--- START ---

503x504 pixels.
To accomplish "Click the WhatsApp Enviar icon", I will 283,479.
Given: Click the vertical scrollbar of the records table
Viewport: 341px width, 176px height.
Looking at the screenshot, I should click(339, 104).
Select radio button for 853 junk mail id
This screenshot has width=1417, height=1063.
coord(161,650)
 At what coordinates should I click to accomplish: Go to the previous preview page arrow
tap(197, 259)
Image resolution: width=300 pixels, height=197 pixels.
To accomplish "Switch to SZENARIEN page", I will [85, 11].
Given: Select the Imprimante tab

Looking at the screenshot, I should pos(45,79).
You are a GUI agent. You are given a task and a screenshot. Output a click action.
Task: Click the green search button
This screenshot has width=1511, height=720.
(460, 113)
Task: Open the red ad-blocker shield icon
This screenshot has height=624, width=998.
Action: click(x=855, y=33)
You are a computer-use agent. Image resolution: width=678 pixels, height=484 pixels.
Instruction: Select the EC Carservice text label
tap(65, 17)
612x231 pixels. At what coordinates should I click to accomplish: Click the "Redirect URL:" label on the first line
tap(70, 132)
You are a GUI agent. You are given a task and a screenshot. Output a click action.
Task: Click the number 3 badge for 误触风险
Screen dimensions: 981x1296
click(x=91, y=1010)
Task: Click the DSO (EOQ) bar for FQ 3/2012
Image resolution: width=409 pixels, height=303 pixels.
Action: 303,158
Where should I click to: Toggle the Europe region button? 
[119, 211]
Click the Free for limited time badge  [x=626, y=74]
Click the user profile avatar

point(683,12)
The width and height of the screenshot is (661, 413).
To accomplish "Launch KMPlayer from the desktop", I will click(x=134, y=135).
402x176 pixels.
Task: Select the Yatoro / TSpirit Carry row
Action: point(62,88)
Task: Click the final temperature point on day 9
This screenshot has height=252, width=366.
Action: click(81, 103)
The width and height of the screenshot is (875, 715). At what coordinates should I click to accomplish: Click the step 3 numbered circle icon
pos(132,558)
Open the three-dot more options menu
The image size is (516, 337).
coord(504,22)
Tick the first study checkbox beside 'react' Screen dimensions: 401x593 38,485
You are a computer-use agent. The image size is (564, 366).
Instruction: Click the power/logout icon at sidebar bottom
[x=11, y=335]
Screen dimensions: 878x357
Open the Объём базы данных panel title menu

--- END ---

* REQUIRED WORK: Give back, verbatim, the lines from the top of the entries above through the line containing "Given: Click the".

* ANSWER BELOW:
503x504 pixels.
To accomplish "Click the WhatsApp Enviar icon", I will 283,479.
Given: Click the vertical scrollbar of the records table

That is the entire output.